Problem requirements:
Among the entries below, find every line that contains the string "dimensions", then copy it.

*** Begin section ***

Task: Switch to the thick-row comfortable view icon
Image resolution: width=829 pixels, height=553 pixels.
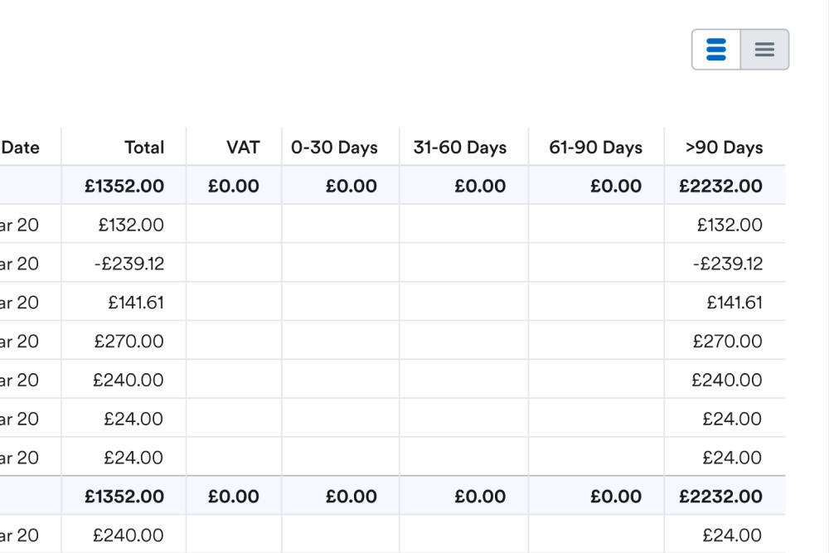Action: click(716, 50)
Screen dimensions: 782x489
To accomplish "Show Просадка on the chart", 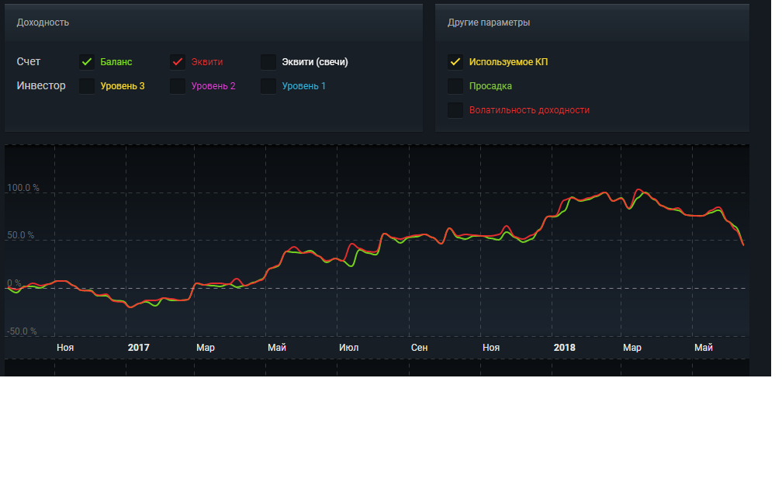I will (455, 86).
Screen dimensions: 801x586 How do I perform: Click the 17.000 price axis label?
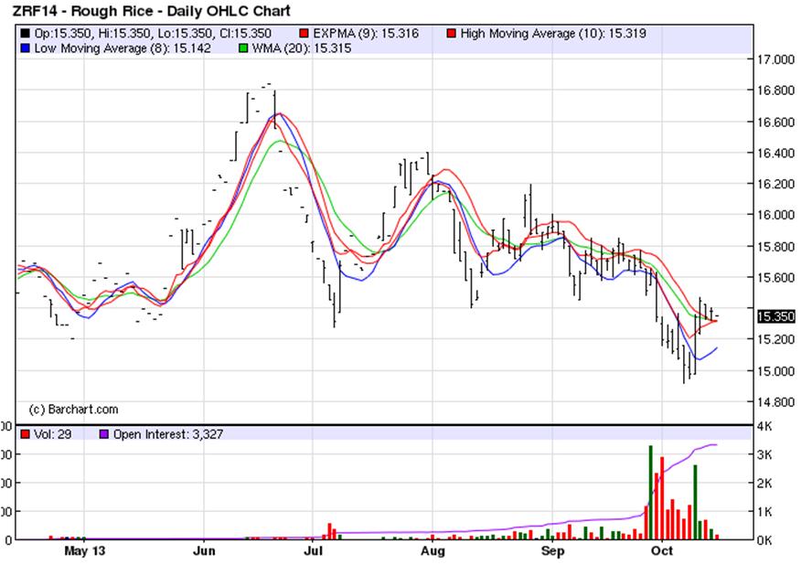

*** End section ***

Response box:
Screen dimensions: 782x489
Screen dimensions: 801x586 How do I perform: Click the 17.000 price axis label?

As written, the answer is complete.